» Work to complete
Write out, unchanged, the stretch of lines from the one containing "The image size is (285, 550)." through the end of the records.

(Records from a data collection)
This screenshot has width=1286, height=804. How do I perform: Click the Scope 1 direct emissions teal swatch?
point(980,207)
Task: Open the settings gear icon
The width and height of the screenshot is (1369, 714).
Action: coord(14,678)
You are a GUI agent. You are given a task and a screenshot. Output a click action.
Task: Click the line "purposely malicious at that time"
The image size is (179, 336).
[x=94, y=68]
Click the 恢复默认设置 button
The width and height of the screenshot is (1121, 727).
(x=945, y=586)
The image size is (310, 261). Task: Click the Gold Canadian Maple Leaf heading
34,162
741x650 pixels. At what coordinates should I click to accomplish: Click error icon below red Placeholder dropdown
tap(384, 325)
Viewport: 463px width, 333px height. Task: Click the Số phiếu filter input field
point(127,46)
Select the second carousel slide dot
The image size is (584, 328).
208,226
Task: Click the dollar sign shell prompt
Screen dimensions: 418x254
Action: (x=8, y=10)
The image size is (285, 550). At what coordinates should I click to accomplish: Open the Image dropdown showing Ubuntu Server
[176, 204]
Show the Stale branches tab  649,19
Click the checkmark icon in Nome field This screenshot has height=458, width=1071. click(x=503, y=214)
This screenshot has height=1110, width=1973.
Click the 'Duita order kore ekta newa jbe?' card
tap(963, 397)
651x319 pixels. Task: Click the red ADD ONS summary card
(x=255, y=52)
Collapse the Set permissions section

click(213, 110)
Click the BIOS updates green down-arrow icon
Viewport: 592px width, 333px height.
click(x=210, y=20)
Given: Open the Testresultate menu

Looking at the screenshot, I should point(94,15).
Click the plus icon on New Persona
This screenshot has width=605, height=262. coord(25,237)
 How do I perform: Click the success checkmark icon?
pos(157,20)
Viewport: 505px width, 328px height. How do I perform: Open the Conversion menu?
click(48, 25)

» Result of this task
The image size is (285, 550). At what coordinates should I click to accomplish: Open the Image dropdown showing Ubuntu Server
[176, 204]
Show the Stale branches tab  649,19
Click the checkmark icon in Nome field This screenshot has height=458, width=1071. click(x=503, y=214)
This screenshot has height=1110, width=1973.
Click the 'Duita order kore ekta newa jbe?' card
tap(963, 397)
651x319 pixels. Task: Click the red ADD ONS summary card
(x=255, y=52)
Collapse the Set permissions section

click(213, 110)
Click the BIOS updates green down-arrow icon
Viewport: 592px width, 333px height.
click(x=210, y=20)
Given: Open the Testresultate menu

Looking at the screenshot, I should point(94,15).
Click the plus icon on New Persona
This screenshot has width=605, height=262. coord(25,237)
 How do I perform: Click the success checkmark icon?
pos(157,20)
Viewport: 505px width, 328px height. How do I perform: Open the Conversion menu?
click(48, 25)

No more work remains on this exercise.